本发明提供一种语音信号降噪方法及设备。其中,方法的部分包括以下步骤:根据与原始输入信号中的环境噪声信号相关的干扰信号,滤除所述原始输入信号中的环境噪声信号,以得到第一语音信号;从语音信号样本库中,获取与所述第一语音信号相匹配的样本信号;根据与所述第一语音信号相匹配的样本信号,滤除所述第一语音信号中的其它噪声信号,以得到有效语音信号。本发明提供的方法可以有效滤除语音信号中的环境噪声信号和其他噪声信号。

Description

语音信号降噪方法及设备 技术领域
本发明涉及信号处理技术领域,尤其涉及一种语音信号降噪方法及设备。
背景技术
随着科技的发展,出现了很多具有语音输入功能的设备,例如手机、机器人、语音音响等。在用户通过耳机上的麦克风输入语音信号的过程中,除了用户的语音信号,也会混入一些噪声信号,这些噪声信号会对用户输入的语音信号造成干扰,降低有效语音信号的清晰度。

关于在屏幕上定位元素的记录:

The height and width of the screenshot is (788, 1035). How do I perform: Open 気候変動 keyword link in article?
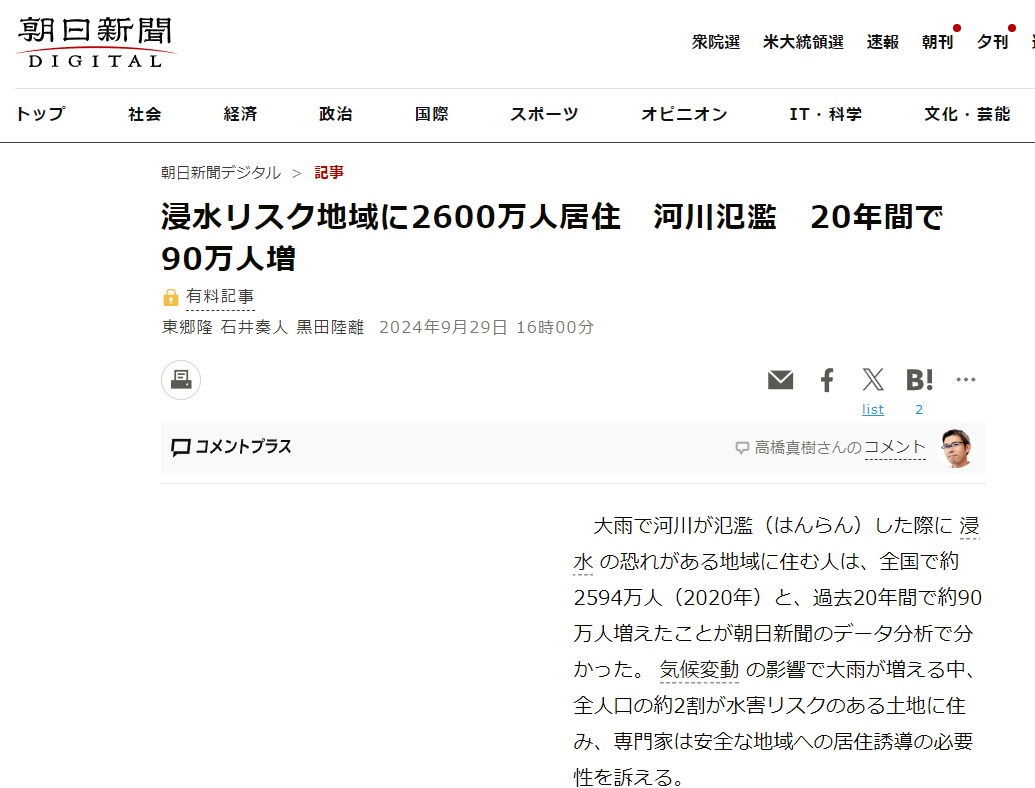tap(699, 670)
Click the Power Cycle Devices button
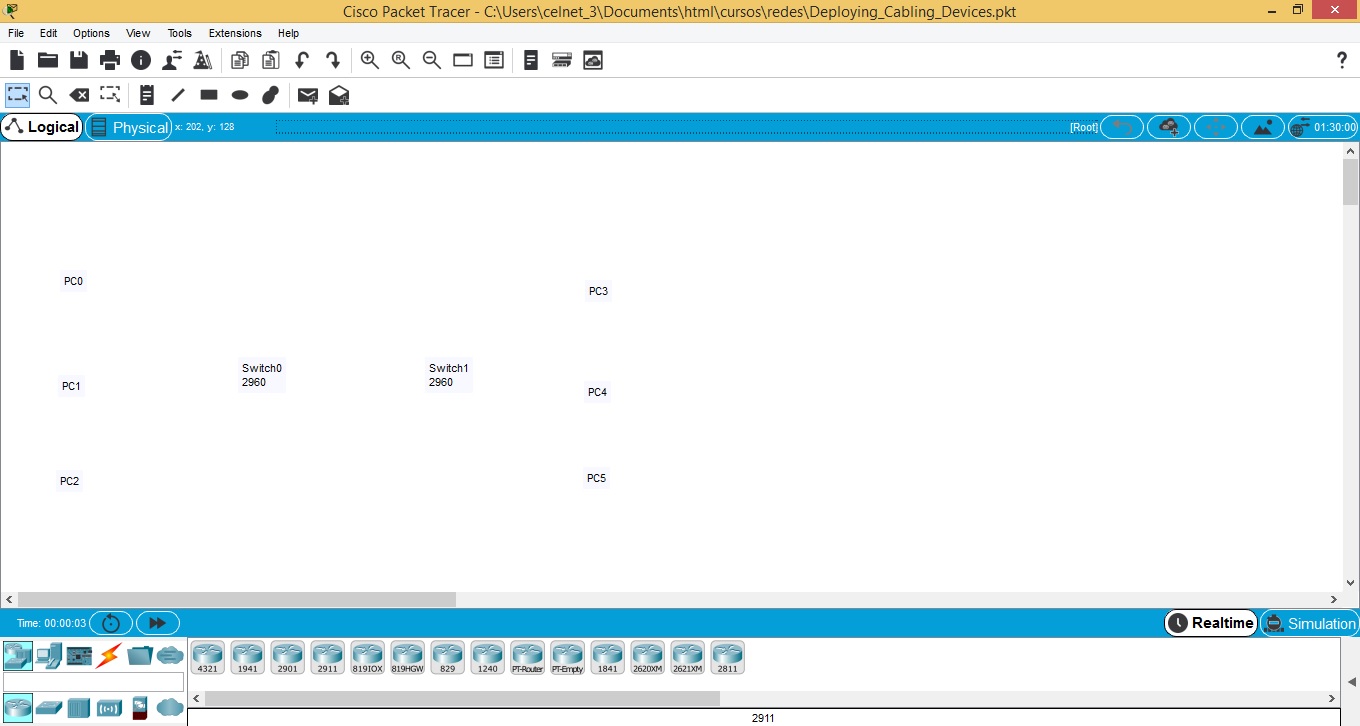The image size is (1360, 726). tap(111, 623)
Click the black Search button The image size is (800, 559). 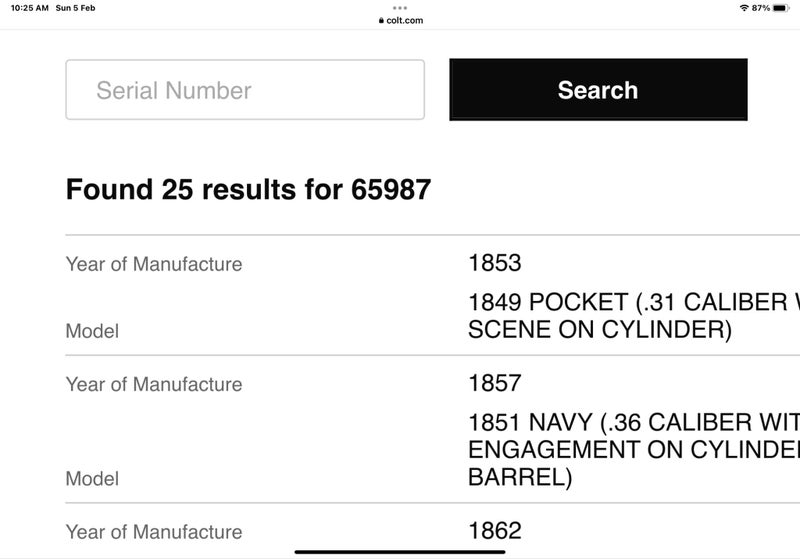(x=598, y=90)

§ **题目要求 1**
原文举例提到了哪些具有语音输入功能的设备?请全部列出。
§ **题目要求 2**
逐字引用原文中从“Description”起、到“信号造成干扰,降低有效语音信号的清晰度。”为止(含这几个字)的部分。

§ **参考答案 1**
手机、机器人、语音音响

§ **参考答案 2**
Description

语音信号降噪方法及设备 技术领域
本发明涉及信号处理技术领域,尤其涉及一种语音信号降噪方法及设备。
背景技术
随着科技的发展,出现了很多具有语音输入功能的设备,例如手机、机器人、语音音响等。在用户通过耳机上的麦克风输入语音信号的过程中,除了用户的语音信号,也会混入一些噪声信号,这些噪声信号会对用户输入的语音信号造成干扰,降低有效语音信号的清晰度。